He spurred his horse forward, followed by his guard, and galloped along the front of his army to intercept the advancing Dwarves before it was too late.  “Dain!” he roared, letting his voice carry throughout the valley as he reined to a sudden halt at the fords.  “Dain!  How much blood will you waste in this pointless quarrel?  We are not thieves, and have made no demand to which Thorin was not already honor-bound.  Can we not resolve this conflict peaceably?”

The Dwarves halted, and Dain pushed his way to the front.  “You have reckoned without us!” he complained gruffly.  “We have heard that you presume to hold the Arkenstone against Thrór’s right heirs.  What of Erebor’s pride?  We will hear no demands made by force!”

“It is Erebor’s pride to be honored and respected,” Thranduil said, “to be right and just in their treatment of their neighbors and of those who would be their friends!”

“Do friends hold friends by siege?” Dain scoffed.  “What righteous claim would you make upon the wealth of our fathers, Elvenking?  You have no business here!”

“I make no claim for myself,” Thranduil insisted, “but I have shouldered the cause of the Lake-men who have no other recourse.  Would you join Thorin in denying them redress?  Or may we not instead come to terms and avoid the evil of bloodshed?”

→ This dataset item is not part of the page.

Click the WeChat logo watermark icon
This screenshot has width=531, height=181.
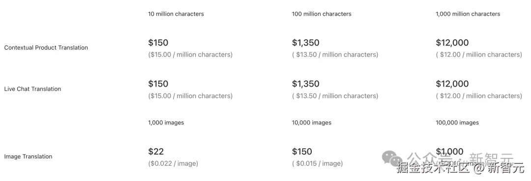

“We do not discuss terms with hostile armies at our gates, not while our kinsmen starve at swordpoint!” Dain thundered.  “If bloodshed is so odious to you, then begone!  We will advance, and we will cut our way through if we must.”

“You shall not pass before the debt is honored,” Thranduil promised darkly.  “If you attempt it, we will defy you.”

The Dwarves were undeterred, and they began stomping and shouting where they stood, determined to have battle.  An ugly darkness was growing over the valley.  The Elves readied their spears, and the archers fitted their arrows.  Without a signal, the Dwarves sprang forward to charge the ford, and the first rank of spearmen braced themselves to hold the line.  

Resigned to meet their folly, Thranduil drew Orcrist against them, but its brilliant blue gleam caused him and everyone else on the field to falter. 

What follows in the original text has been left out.